**Your instructions:** Only lines containing "point" are wanted from the data below. Copy those lines.

Records to use Block Start

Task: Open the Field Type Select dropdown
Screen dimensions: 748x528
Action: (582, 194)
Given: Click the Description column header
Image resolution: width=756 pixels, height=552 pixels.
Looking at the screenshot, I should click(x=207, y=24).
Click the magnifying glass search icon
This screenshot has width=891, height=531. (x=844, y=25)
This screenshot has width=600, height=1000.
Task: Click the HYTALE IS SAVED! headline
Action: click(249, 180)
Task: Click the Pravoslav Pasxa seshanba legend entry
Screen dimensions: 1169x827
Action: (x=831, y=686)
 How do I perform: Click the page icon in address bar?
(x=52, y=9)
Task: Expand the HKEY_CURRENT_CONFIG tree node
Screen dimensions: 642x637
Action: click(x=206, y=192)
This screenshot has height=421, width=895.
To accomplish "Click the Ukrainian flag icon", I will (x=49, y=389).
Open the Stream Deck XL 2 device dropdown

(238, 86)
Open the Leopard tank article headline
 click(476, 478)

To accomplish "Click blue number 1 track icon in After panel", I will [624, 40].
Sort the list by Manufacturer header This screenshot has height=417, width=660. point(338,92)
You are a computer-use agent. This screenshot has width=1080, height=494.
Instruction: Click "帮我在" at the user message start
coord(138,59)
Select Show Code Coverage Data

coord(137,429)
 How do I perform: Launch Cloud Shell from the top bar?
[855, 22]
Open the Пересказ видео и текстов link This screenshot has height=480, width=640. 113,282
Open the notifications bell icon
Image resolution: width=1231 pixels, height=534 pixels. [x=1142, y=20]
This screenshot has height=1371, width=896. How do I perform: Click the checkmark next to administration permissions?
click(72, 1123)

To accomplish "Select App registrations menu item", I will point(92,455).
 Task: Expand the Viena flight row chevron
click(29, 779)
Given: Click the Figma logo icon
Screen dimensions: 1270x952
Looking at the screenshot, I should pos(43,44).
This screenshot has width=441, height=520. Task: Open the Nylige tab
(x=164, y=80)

Records to use Block End

**Solved problem:**
Sort the list by Manufacturer header This screenshot has height=417, width=660. point(338,92)
To accomplish "Select App registrations menu item", I will point(92,455).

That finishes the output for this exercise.